Unusal behavior of python3* print hex values

I’m new to python but have expierences on other languages.
I discoverd an unusal behavior of python3* on my kali linux. All I want was to print an output of 4 values given in hex:

This is OK and works how it should be:
Python 2.7.18 (default, Mar 28 2022, 20:47:09) [GCC 11.2.0] on linux2
$ python2.7 -c ‘print ("\x37\x8a\x04\x08");’ | hexdump -C
00000000 37 8a 04 08 0a |7…|

This is my problem:
Python 3.10.4 (main, Mar 24 2022, 13:07:27) [GCC 11.2.0] on linux
$ python3.10 -c ‘print ("\x37\x8a\x04\x08");’ | hexdump -C
00000000 37 c2 8a 04 08 0a
-------------------^^ ??

Python 3.9.12 (main, Mar 24 2022, 13:02:21) [GCC 11.2.0] on linux
$ python3.9 -c ‘print ("\x37\x8a\x04\x08");’ | hexdump -C
00000000 37 c2 8a 04 08 0a |7…|
-------------------^^ ??

Did I something wrong ? Any suggestions ?
Thanks to the community for help.

According to this Stackoverflow post by Benjamin Peterson, you can use

import sys
sys.stdout.buffer.write(b"\x37\x8a\x04\x08")

In Python 3, strings are Unicode strings by default, and in order to use byte-strings, you have to convert things explicitly using str.encode and bytes.decode

2 Likes

Thank you - that helps.

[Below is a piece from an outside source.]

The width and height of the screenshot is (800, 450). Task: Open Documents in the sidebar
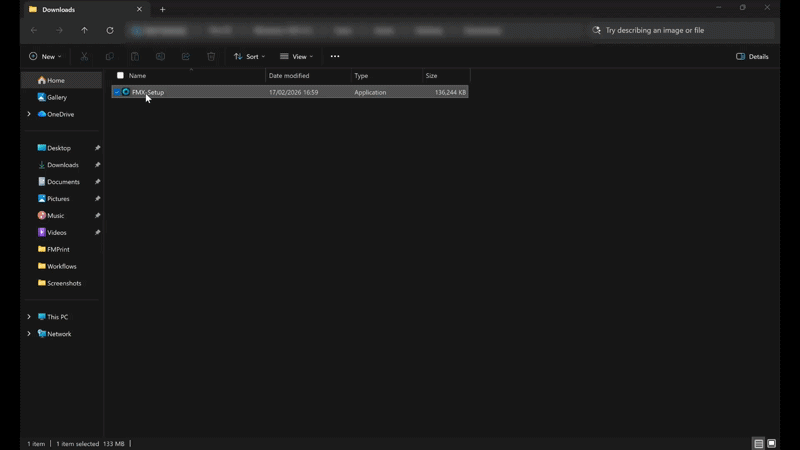tap(63, 182)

I will keep this in mind.

I understand why the 0a at the end is there in the output, but why is the c2 there in the output?

Because the default encoding for the stdout filehandle (on linux) is utf-8. The encoding for \x80 is <\xc2, \x80>.
https://www.utf8-chartable.de/

2 Likes

Yes. I see that now, thanks.

So, with Python 2.7 (or maybe any 2.x) is the print() function handling this is a different way, hence the different output?

It’s not really print itself being different. It’s that python2 strs are just bytes, while they’re unicode in python3. And that the default encoding on stdout is ascii in python2 and utf-8 in python3.

3 Likes

Thank you. I get it.

I was looking at the bit patterns and noticed the output change when bit 7 became set, but it seems that while my ‘bark’ may have been correct, I had the wrong ‘tree’.

The Python 2.7 example uses a byte-string. It outputs the bytes

  • \x37 = ‘7’ in ASCII
  • \x8a = undefined in ASCII; VTS (Vertical Tab Set) in Latin-1; ‘ä’ in MacRoman
  • \x04 = EOT (End of Transmission) in ASCII
  • \x08 = BACKSPACE in ASCII

followed by a newline (linefeed) generated by the print statement.

The Linux hexdump utility sees those five bytes.

The Python 3 examples use a Unicode text string. It outputs the Unicode characters:

  • ‘\x37’ = ‘7’
  • code point U+008A (VTS)
  • code point U+0004 (EOT)
  • code point U+0008 (BACKSPACE)

plus the newline generated by print. These have to be converted to bytes before being written to stdout.

On almost all Linux systems, the encoding used to convert Unicode characters to bytes is UTF-8.

In UTF-8, all of those five Unicode characters except the VTS are encoded to a single byte with the same numeric value as the escape code, but the VTS character is encoded to a double-byte sequence 8a 04 (in hex).

So hexdump sees six bytes, not five.

You can learn more about Unicode and encodings here:

The Absolute Minimum Every Software Developer Absolutely, Positively Must Know About Unicode and Character Sets (No Excuses!)

Pragmatic Unicode

4 Likes

Thanks for posting the extremely useful links.

These go a long way to explain why I get a strange looking cli prompt when I ssh into one of my Linux boxes:
 NUC6-1  rob  ~ 